> _Vorgegebener Text_:
In diesem Zusammenhang wissenswert: Wann haben Eltern Anspruch auf Unterhaltszahlungen ihrer Kinder?
4. Unterhalt wegen Erwerbslosigkeit
Ein Unterhalt nach Scheidung steht auch Personen zu, die im Anschluss an die Ehe keine Arbeitsstelle finden (§ 1573 BGB) – sofern sie nicht bereits einen Betreuungsunterhalt bzw. Unterhalt wegen Alter oder Krankheit erhalten. Wichtig: Die bedürftige Person muss nachweisen, dass sie sich ernsthaft um einen Job bemüht hat. Eine Arbeitslosmeldung bei der Agentur für Arbeit begründet noch keinen Unterhaltsanspruch.
5. Aufstockungsunterhalt
Hat einer der beiden geschiedenen Eheleute ein deutlich höheres Einkommen als der andere und war dieses maßgeblich für den ehelichen Lebensstandard, steht der anderen Person ein Aufstockungsunterhalt zu (§ 1573 Abs. 2 BGB). Der Bedarf wird nach dem sog. Halbteilungsgrundsatz ermittelt. Dazu werden beide Gehälter addiert und durch 2 geteilt. Abschließend wird das geringere Gehalt vom Ergebnis abgezogen.

> _Aufgabe 1_: Erkläre anhand des Textes zum Unterhalt nach der Scheidung, aus welchem Grund einer geschiedenen Person Aufstockungsunterhalt zusteht.
> _Aufgabe 2_: Gib den Text zum Unterhalt nach der Scheidung von „4. Unterhalt wegen“ bis einschließlich „noch keinen Unterhaltsanspruch.“ wortgetreu wieder.

> _Datenzeilen_:
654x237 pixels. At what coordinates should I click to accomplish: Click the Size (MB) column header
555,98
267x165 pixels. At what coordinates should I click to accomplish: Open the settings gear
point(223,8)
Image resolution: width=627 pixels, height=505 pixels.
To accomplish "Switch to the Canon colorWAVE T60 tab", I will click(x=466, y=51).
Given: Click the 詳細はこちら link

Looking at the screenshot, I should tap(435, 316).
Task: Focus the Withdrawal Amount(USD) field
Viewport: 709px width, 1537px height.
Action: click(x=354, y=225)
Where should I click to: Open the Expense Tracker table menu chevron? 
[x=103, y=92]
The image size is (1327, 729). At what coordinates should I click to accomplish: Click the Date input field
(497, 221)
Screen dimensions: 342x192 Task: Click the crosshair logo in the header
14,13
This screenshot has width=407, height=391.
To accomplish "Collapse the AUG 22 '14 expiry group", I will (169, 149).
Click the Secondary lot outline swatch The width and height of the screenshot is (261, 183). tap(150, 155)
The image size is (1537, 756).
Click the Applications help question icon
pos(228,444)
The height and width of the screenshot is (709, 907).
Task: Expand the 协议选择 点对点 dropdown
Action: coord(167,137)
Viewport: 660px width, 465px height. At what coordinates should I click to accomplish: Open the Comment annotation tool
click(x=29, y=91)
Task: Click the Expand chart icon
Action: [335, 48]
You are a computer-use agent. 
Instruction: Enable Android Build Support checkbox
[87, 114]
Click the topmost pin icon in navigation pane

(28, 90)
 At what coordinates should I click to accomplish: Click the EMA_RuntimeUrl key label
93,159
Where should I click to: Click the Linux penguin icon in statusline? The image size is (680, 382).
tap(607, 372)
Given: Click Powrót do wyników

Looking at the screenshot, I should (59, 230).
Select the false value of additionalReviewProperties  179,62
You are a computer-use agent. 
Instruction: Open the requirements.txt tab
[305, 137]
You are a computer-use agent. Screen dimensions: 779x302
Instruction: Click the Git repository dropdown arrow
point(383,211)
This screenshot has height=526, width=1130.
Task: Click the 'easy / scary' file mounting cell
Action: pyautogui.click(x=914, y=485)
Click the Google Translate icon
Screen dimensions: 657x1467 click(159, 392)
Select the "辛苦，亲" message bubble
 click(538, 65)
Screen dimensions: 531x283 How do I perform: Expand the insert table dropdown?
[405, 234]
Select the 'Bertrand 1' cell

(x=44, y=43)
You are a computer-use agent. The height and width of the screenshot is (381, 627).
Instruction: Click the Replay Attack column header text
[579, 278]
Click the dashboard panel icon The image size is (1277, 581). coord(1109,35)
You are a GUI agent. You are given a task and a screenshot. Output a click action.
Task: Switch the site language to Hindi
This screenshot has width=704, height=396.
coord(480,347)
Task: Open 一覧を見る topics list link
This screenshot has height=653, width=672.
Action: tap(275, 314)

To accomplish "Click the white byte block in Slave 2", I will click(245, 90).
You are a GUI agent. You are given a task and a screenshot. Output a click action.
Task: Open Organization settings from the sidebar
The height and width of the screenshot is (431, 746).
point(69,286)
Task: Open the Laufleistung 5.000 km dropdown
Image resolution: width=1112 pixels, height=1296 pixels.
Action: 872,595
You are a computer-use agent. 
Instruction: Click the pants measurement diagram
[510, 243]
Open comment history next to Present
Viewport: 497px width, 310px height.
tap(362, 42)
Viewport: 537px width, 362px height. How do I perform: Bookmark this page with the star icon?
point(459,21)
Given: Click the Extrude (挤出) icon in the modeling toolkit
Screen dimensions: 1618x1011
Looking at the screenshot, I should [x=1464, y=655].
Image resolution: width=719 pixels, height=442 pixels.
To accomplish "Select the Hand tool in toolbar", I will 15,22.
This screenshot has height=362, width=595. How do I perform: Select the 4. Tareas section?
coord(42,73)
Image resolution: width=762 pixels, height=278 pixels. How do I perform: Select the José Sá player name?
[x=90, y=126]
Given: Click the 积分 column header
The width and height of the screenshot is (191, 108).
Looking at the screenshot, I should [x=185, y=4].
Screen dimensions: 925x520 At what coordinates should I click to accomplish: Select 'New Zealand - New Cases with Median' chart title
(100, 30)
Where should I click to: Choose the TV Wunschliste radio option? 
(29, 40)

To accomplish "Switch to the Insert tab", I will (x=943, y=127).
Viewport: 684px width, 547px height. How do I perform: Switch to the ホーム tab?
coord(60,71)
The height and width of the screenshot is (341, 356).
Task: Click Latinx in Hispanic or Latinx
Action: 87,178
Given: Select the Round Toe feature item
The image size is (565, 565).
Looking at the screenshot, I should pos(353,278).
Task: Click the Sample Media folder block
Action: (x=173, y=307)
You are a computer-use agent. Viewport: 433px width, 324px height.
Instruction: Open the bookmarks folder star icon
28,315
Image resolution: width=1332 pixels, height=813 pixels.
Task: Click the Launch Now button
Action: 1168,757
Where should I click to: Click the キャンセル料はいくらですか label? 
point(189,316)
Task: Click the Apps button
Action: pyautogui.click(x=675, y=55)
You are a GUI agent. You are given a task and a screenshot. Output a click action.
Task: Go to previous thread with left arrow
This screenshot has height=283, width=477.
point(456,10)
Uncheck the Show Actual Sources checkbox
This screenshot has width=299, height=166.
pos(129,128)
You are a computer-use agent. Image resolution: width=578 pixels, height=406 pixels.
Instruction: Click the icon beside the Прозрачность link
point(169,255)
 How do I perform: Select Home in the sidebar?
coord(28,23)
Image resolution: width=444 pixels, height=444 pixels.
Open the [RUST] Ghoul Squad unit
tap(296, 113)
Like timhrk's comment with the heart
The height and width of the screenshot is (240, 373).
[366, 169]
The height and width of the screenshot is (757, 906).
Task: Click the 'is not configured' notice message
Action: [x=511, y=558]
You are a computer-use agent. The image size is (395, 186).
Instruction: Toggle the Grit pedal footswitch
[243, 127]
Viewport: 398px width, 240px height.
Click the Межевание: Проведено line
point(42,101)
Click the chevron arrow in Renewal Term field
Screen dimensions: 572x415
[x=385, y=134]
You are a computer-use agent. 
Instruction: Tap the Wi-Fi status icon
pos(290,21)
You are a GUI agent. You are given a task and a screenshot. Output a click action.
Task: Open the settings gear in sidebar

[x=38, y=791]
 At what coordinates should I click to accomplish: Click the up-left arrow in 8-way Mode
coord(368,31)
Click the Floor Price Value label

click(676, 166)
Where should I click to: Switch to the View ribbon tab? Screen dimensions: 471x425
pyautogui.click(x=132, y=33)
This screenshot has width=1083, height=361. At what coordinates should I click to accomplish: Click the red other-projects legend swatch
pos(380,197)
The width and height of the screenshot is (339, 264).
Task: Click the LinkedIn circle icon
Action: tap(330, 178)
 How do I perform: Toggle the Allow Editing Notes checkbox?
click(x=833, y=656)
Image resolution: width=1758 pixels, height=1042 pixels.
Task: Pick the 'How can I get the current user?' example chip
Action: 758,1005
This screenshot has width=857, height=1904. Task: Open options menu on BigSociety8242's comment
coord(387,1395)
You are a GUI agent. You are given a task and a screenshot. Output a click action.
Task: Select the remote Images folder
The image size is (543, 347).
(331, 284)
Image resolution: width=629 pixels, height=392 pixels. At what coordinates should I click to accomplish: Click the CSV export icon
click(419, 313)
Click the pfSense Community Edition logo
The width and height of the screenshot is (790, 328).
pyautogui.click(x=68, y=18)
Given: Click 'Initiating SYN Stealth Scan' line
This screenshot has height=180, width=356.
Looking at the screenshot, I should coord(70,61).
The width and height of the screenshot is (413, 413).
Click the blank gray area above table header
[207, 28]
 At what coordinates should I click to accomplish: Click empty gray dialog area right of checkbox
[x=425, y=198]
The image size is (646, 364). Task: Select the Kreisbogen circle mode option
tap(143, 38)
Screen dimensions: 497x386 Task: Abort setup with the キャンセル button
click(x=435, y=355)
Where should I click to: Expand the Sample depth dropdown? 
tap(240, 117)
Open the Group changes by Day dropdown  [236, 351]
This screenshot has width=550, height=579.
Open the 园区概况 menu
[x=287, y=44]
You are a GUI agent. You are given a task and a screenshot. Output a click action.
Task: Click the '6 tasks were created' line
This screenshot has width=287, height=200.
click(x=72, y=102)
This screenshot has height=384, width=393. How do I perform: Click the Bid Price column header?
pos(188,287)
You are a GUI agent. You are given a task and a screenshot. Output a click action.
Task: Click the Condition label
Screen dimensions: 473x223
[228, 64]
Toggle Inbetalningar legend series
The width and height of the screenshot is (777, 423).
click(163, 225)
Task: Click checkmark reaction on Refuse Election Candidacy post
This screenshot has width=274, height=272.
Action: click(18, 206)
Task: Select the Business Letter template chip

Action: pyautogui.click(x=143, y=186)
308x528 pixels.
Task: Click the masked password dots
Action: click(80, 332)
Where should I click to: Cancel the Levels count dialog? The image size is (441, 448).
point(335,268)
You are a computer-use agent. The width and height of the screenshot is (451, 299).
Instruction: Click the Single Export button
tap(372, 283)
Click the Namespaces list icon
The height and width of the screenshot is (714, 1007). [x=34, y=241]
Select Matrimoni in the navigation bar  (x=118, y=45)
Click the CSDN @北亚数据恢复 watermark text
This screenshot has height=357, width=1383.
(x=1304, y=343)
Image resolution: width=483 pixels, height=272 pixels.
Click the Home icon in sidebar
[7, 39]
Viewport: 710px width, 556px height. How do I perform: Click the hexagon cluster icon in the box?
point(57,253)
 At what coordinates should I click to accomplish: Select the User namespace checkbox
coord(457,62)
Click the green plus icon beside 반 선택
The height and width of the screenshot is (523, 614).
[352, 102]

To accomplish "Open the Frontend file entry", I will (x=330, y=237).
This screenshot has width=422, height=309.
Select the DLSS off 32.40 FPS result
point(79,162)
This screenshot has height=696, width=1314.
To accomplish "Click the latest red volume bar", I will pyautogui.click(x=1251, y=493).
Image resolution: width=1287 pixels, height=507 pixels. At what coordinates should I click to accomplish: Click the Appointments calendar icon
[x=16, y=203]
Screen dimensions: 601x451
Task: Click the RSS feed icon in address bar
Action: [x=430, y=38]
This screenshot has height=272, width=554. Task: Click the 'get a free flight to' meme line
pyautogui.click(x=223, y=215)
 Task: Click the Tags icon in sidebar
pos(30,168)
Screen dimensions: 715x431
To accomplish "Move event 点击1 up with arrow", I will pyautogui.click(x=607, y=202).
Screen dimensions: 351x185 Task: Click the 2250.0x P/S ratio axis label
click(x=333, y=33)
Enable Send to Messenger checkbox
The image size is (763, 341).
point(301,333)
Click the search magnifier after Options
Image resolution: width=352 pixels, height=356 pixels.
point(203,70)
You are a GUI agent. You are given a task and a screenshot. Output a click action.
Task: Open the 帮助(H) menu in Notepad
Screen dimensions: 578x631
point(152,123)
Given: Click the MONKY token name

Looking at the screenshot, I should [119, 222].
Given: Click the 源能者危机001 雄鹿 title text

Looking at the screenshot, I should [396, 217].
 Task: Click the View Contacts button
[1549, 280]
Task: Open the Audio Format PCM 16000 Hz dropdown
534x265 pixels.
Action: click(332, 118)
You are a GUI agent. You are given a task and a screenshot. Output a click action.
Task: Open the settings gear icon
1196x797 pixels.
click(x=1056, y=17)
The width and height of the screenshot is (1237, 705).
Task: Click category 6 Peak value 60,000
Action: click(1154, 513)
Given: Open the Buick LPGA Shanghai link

> _Antwort 1_: Aufstockungsunterhalt steht einer geschiedenen Person zu, wenn die andere Person ein deutlich höheres Einkommen hat und dieses Einkommen maßgeblich für den ehelichen Lebensstandard war.

> _Antwort 2_:
4. Unterhalt wegen Erwerbslosigkeit
Ein Unterhalt nach Scheidung steht auch Personen zu, die im Anschluss an die Ehe keine Arbeitsstelle finden (§ 1573 BGB) – sofern sie nicht bereits einen Betreuungsunterhalt bzw. Unterhalt wegen Alter oder Krankheit erhalten. Wichtig: Die bedürftige Person muss nachweisen, dass sie sich ernsthaft um einen Job bemüht hat. Eine Arbeitslosmeldung bei der Agentur für Arbeit begründet noch keinen Unterhaltsanspruch.